"""

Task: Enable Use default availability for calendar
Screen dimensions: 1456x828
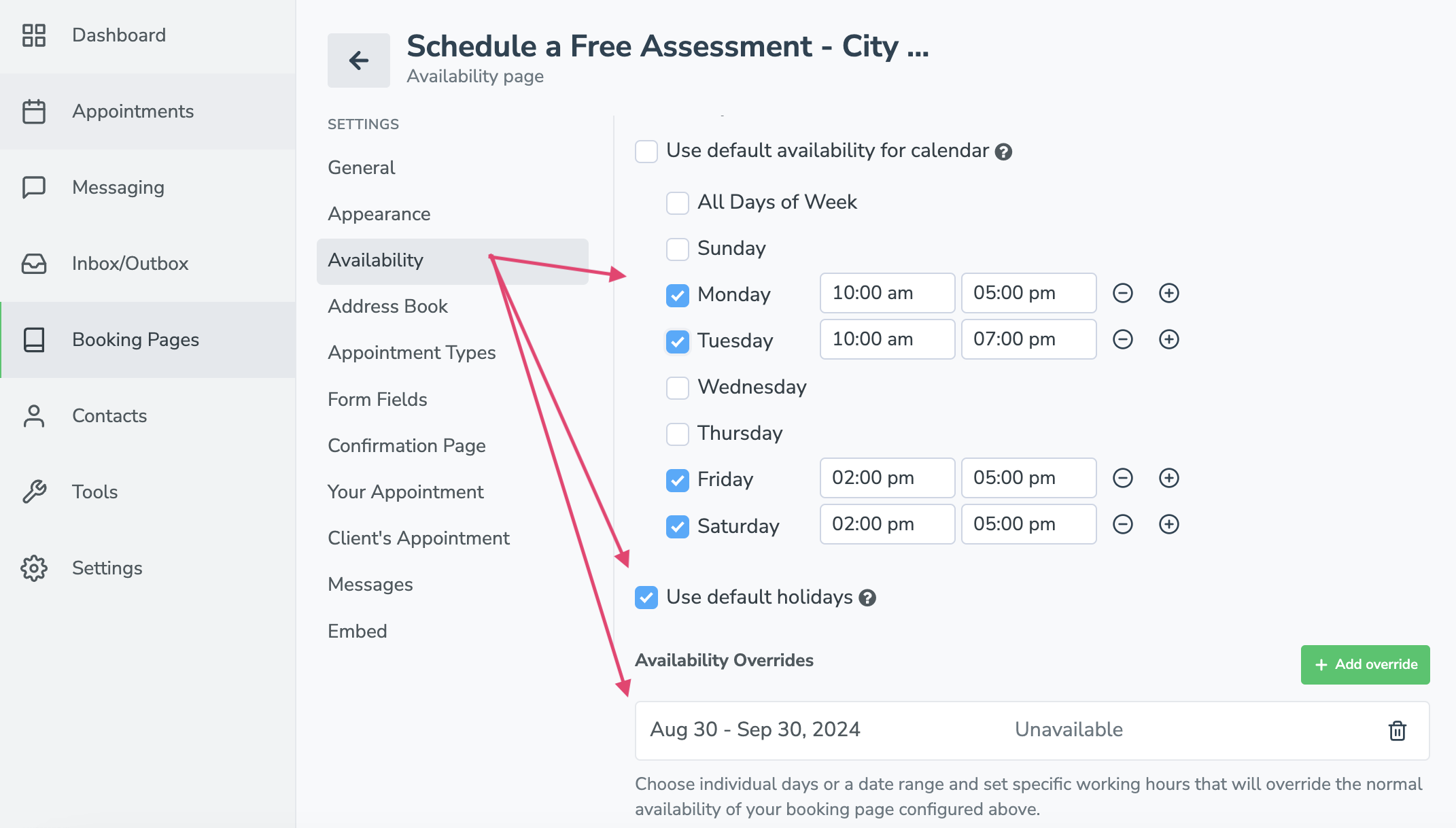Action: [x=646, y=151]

"""
"""

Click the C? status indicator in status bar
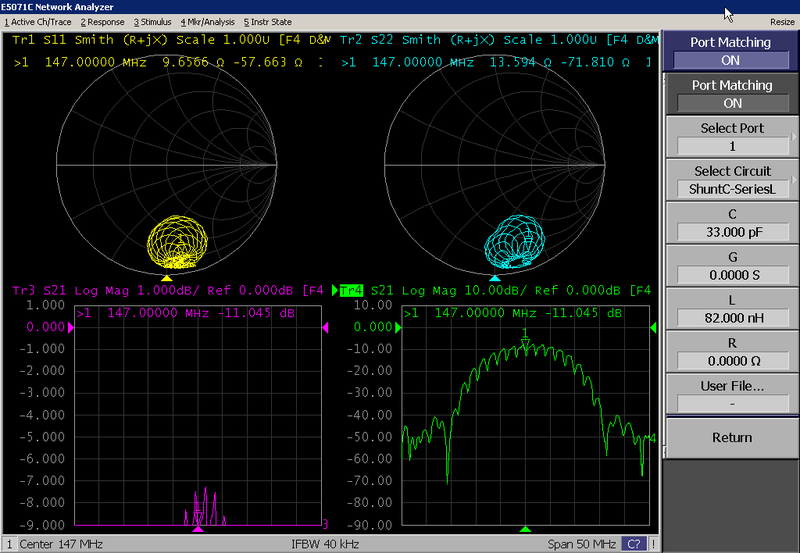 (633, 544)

"""
"""

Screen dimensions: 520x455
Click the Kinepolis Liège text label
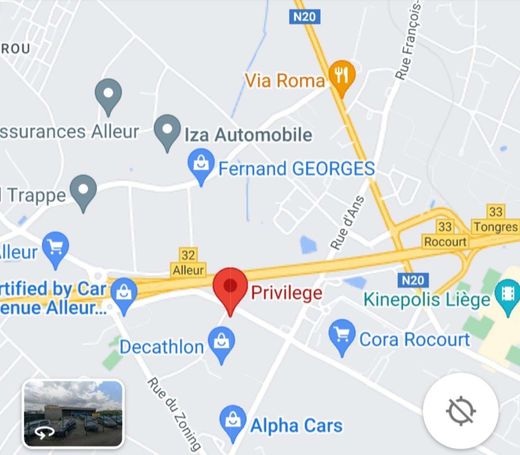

"""

Directions for this task:
Starting at the line that has "Screen dimensions: 520x455" and ending at the line that has "Click the Kinepolis Liège text label", please write out the lines above exactly, leaving out all others.

Result below:
Screen dimensions: 520x455
Click the Kinepolis Liège text label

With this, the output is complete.